Occurs in localized sites in the Cumberland and s. Blue Ridge Mtns. from extreme n. Georgia (12 individuals, Klaus 2010) and w. North Carolina (97 in early 2000s, Swarthout et al. 2009), north and east to higher elevations of Tennessee (300, Buehler pers. comm.). Rare in hilltop removal sites in se. Kentucky (2 in 2009, PJH); common in higher elevations but declining or extirpated in other areas of West Virginia (Wilson et al. 2007).

Recorded in 38 atlas blocks in the two western-most counties in Maryland from 2002-2006 (Maryland and the District of Columbia Breeding Bird Atlas 2002-2006); virtually extirpated in Ohio (1, Peterjohn 2001); found northeast into Pennsylvania where it is locally common; a few in e. New Jersey (~20 in 2008, Petzinger 2009). Sparsely distributed throughout NY State, with concentrations in the St. Lawrence River valley and Hudson Highlands (Confer 2008); remnant populations in Vermont (7), Massachusetts (1) and Connecticut (7, numbers from Swarthout et al. 2009). Most of these breeders are part of a disjunct, northern population that extends from se. Quebec along the St. Lawrence River valley, the Ontario border, and the U.S. border with New York and Vermont (Jobin, Canadian Wildlife Service, Environment Canada) westward into Ontario near the s. Great Lakes.

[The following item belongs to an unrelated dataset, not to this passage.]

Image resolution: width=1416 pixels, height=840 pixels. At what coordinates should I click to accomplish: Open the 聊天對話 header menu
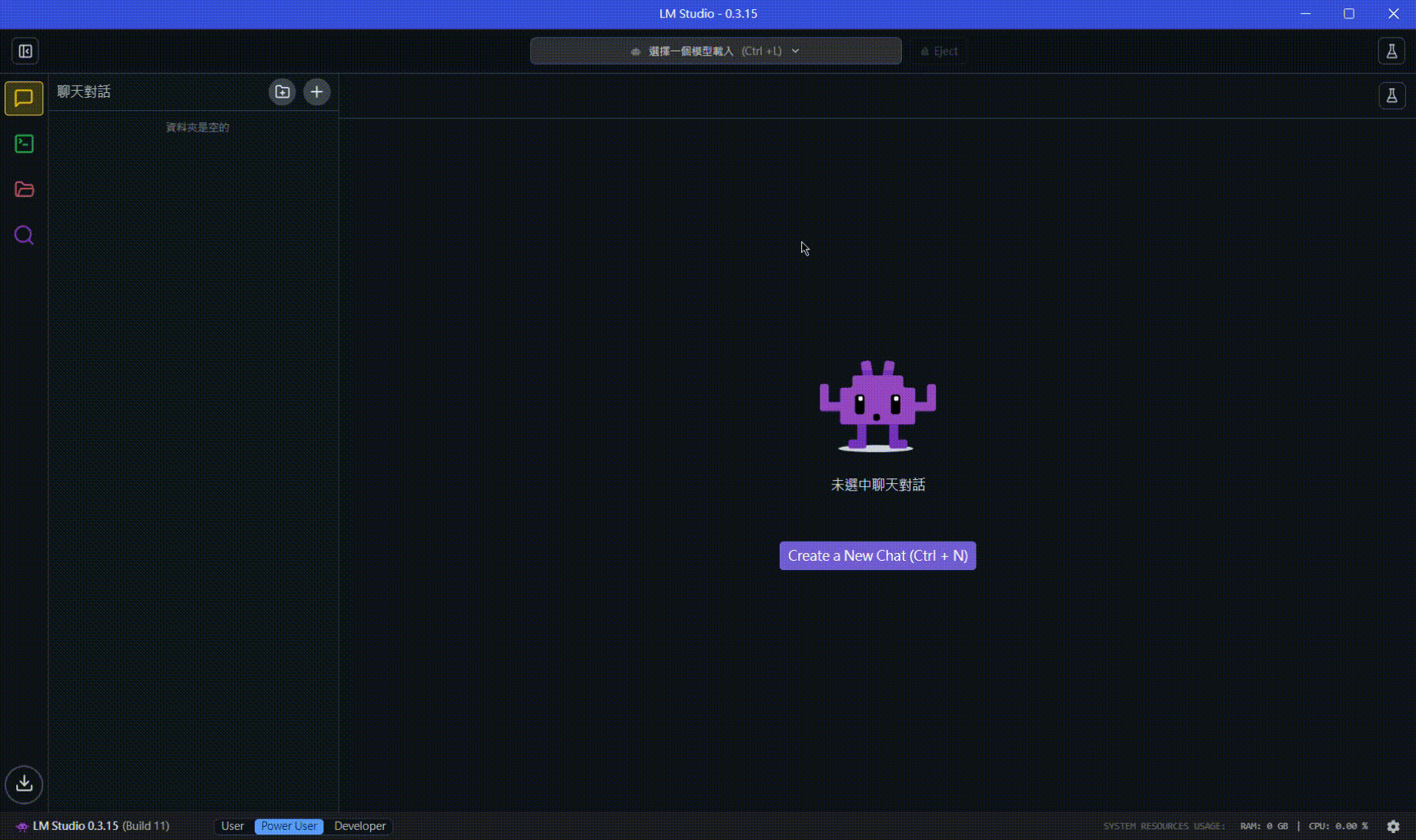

Species common in central and n. Michigan, central and n. Wisconsin and central Minnesota, with an expanding population in Manitoba (333, Artuso et al. 2008) and a few individuals in Saskatchewan.

See also Historical Changes in Population, below.

Winter Range

Southern Central America and n. South America, including central Guatemala and n. Honduras southward to n. and w. Venezuela and w. Columbia, generally more abundant on the Caribbean side (Figure 1; Keast 1980, Rappole et al. 1983, Ridgley and Tudor 1989). A recent compilation of sightings, specimens, and banding records from Central and South America suggests the wintering range is more restricted than previously thought, with most records originating from Nicaragua, Costa Rica, Panama, Columbia, and Venezuela (M. Moreno pers. comm.). Records north from Nicaragua and in the Caribbean are suspected to be birds in passage.

Extralimital Records

Rarely wanders; one record for the UK, an individual surviving a mild winter in Kent 24 Jan to 10 Apr 1989 (Lewington et al. 1991).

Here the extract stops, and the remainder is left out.